* _What the task asks_:
The expected output is the set of lines below beginning at the one that contains "The height and width of the screenshot is (420, 550)." and ending at the final line, reproduced exactly.

Saved data entries
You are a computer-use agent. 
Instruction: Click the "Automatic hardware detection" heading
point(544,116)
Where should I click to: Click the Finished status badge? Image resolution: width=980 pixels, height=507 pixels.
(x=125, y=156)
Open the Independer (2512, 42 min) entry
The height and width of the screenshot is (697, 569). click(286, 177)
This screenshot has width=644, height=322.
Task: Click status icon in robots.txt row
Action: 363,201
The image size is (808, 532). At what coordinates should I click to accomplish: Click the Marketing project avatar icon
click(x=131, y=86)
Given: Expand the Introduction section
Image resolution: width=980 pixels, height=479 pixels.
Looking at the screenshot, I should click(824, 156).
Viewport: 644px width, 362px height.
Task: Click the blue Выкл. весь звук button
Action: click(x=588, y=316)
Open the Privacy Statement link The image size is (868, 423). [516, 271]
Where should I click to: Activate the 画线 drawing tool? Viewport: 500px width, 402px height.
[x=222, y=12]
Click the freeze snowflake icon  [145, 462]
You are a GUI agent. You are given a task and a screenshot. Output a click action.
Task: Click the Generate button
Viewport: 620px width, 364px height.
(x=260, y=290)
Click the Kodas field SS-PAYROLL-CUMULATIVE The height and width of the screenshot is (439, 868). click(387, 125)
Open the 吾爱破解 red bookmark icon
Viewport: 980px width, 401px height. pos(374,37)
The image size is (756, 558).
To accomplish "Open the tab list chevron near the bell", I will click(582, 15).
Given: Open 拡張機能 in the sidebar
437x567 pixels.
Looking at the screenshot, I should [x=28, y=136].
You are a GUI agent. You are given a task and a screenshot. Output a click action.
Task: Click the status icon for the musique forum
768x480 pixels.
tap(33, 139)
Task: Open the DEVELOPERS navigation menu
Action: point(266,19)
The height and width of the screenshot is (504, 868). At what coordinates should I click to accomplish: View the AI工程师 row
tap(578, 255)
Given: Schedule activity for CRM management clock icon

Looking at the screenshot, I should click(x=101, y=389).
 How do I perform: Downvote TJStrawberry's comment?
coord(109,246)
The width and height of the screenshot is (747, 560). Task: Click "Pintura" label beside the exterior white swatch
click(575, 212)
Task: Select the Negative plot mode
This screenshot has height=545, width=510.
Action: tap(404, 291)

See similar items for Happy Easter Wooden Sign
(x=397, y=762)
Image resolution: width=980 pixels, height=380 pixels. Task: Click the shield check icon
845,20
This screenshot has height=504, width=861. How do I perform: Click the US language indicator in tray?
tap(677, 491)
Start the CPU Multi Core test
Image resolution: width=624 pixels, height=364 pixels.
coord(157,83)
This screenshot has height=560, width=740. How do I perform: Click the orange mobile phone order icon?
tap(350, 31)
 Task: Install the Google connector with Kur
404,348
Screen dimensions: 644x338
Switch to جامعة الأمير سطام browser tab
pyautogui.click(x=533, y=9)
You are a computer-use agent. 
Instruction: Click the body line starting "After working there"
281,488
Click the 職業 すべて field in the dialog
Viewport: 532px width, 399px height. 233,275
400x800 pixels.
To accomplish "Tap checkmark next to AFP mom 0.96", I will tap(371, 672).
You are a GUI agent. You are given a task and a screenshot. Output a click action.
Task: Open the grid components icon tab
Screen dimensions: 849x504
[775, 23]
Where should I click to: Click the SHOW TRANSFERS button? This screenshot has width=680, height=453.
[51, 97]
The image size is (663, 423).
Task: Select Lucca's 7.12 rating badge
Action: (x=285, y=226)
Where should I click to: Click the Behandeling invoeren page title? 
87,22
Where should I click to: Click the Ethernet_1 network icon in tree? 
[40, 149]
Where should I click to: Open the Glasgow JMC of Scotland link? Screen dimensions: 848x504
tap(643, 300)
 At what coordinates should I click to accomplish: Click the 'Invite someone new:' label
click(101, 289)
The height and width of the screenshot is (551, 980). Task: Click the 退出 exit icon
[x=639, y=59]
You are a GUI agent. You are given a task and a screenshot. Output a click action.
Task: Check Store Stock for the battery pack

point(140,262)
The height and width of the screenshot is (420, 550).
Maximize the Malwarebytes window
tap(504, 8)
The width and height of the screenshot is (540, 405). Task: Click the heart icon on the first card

* _Exercise response_:
The height and width of the screenshot is (420, 550).
Maximize the Malwarebytes window
tap(504, 8)
The width and height of the screenshot is (540, 405). Task: Click the heart icon on the first card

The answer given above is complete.